Read this before you trust us.
A sealed product owes you its threat model. This page states plainly what we protect against, what we store, what we delete, what machines read, and where the honest limits are. It is written to be checked, not to reassure.
Status, stated plainly. Pannels is in its founding, hand-run phase: panels are convened by a named human under the written protocol this page describes. Commitments below marked [protocol] are operating practice today; those marked [software] are engineering controls that come online with the product build and will not be claimed as live until they are. This page is versioned in public either way — if a commitment weakens, the diff shows it.
Who we protect you from, in order
1 · The people who know you. The dangerous audience for a hard decision is rarely a stranger — it is the investor-friend, the colleague, the circle with a stake in your answer. So: intake maps who must never learn your panel exists (a hard rule in routing, not a note), every proposed seat carries its conflict flags, and for circle-is-the-problem decisions a fully outside panel exists where even the panel never learns your name.
2 · The strangers on your panel. Redaction — and redaction that attacks itself: before you approve, we show you what a reader could still infer from the redacted text. The first outside reader is a canary: they confirm they can't tell who you are before the panel widens.
3 · Us, and our suppliers. Below.
What we store, and for how long
- Intake recording
- [protocol] Deleted the moment you approve the redacted summary. Not archived, not "soft-deleted." The approved artifacts are the only record.
- Panel contents
- [protocol] Held in access-controlled, panel-scoped storage; [software] encrypted at rest by the database. Per-panel keys — so a breach of one panel is a breach of one panel — remain a stated aim, marked unbuilt until they ship.
- Each seat's view
- [protocol] A seat sees their own thread and the redacted decision only — never other seats' answers, never your identity beyond what you approved.
- After the decision
- [protocol] What persists is what you chose to share: the decision record, the de-attributed digest, the look-back notes.
What machines read — the honest part
Software drafts redactions, clusters answers, and schedules windows — which means our systems process panel text in plaintext. End-to-end encryption, where even we can't read it, is incompatible with the parts that make the product work. We will not pretend otherwise. What we do instead: [protocol] every machine output is a proposal a person approves, and nothing is pasted into a model beyond the single panel at hand; [software] model calls run under contracted zero-retention terms (nothing stored by the provider, nothing ever used for training), enforced at the gateway rather than by habit. No panel is touched by software the founding protocol hasn't named.
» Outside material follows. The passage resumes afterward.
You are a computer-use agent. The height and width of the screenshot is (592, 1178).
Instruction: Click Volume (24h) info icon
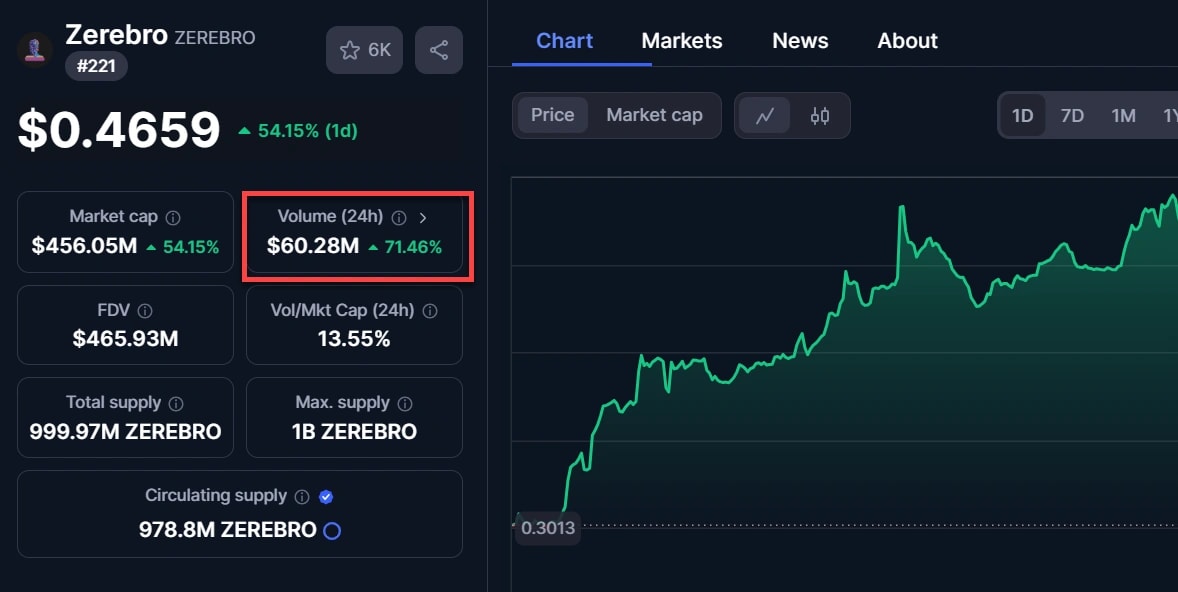coord(399,217)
The one exception, in full
One thing crosses panel boundaries: a content-free record of service — this person's contributions in this class of decision were confirmed valuable, this many times. No text, no names of deciders, no dates tied to companies. It exists so the right people get asked to sit again. It is the entire routing memory, it is auditable, and this paragraph is its complete description.
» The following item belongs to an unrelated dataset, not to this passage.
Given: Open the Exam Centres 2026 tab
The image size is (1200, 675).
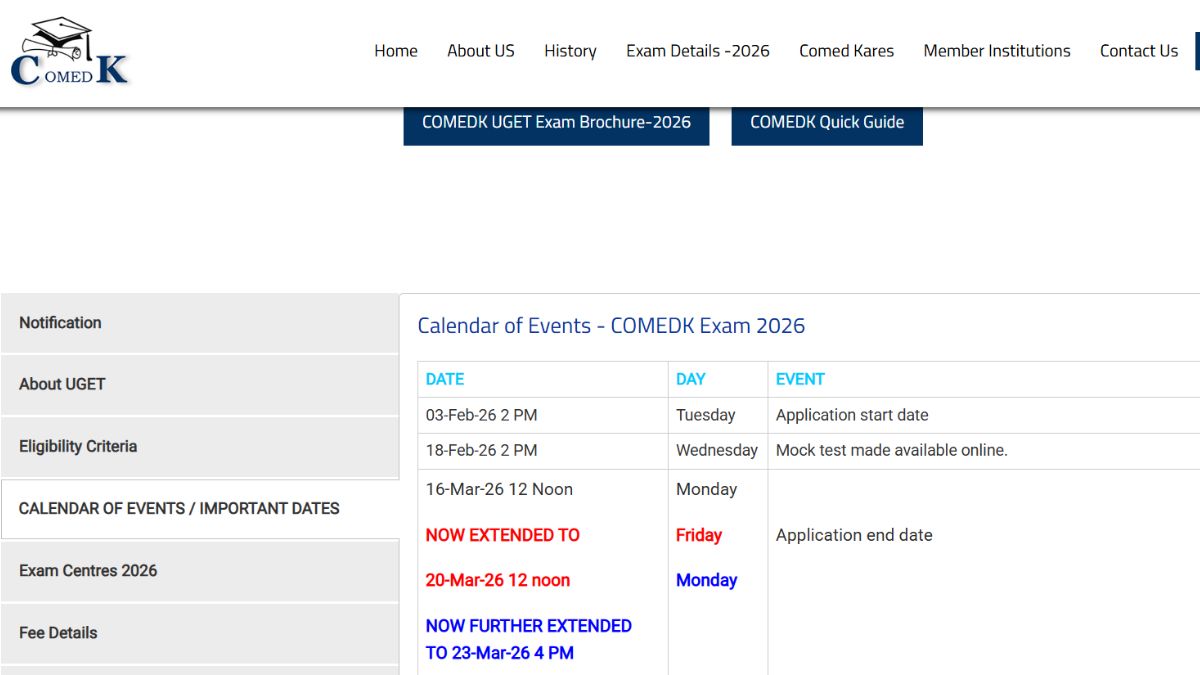Looking at the screenshot, I should coord(200,571).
What would break us, and what we've done about it
- A leak from a panel
- Every seat accepts a confidentiality covenant tied to their name and their voucher's; a breach burns both, permanently. Sealed panels also mean a leaker holds one thread, not the panel.
- A subpoena
- We store the minimum, delete on schedule, and will notify affected members unless legally barred. What does not exist cannot be produced.
- A breach of us
- Per-panel encryption bounds the blast radius; the response plan is written and rehearsed, and disclosure to affected members is committed, in writing, without weasel words.
- Our own drift
- This page is versioned in public. If a future version weakens a commitment, the diff will show it.
The test we invite: open your browser's network tab on any page of this site. No trackers, no third-party fonts, no analytics beacons. A confidentiality product that spies on its own visitors would be lying about something more important. This one phones no one.